(Assignment) Using the entries below, output exactly the lines from the one containing "Task: Click the scrollbar down arrow" through the final line, both included, and no others.

(Provided records)
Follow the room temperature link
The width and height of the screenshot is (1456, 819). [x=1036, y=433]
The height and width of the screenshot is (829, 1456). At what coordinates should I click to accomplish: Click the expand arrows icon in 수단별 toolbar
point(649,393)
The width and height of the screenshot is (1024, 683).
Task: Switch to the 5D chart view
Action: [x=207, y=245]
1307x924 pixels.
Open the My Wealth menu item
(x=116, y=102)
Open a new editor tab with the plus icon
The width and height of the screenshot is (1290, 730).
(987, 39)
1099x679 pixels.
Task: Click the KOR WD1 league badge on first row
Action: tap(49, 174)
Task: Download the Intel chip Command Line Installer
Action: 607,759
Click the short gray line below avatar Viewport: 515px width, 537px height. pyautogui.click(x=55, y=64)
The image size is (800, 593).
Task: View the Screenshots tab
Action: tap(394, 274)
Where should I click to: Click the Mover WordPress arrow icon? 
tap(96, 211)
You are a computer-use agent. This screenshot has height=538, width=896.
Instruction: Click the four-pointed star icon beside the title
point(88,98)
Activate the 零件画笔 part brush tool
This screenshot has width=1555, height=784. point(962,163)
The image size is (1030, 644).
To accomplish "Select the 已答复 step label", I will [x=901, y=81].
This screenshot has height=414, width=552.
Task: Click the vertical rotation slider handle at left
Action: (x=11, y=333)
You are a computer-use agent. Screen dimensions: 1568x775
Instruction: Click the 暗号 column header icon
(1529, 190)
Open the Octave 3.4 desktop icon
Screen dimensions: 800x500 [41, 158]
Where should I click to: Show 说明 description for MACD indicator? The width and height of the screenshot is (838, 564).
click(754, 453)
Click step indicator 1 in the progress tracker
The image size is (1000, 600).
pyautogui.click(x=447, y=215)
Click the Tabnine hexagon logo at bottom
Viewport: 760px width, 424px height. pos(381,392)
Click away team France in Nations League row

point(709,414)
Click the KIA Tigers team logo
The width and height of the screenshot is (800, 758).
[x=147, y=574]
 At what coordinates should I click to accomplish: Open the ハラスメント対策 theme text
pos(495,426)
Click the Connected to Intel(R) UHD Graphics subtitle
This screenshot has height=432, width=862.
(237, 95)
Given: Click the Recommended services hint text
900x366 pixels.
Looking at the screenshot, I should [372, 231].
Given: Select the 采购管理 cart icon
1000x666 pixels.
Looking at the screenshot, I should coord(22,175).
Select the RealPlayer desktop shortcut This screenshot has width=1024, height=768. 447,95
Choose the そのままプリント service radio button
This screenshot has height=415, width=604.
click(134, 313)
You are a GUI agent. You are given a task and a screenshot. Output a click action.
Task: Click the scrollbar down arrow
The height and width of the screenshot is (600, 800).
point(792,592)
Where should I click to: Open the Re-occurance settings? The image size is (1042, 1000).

(Output below)
Task: Click the scrollbar down arrow
The height and width of the screenshot is (600, 800).
point(792,592)
Where should I click to: Open the Re-occurance settings? The image size is (1042, 1000).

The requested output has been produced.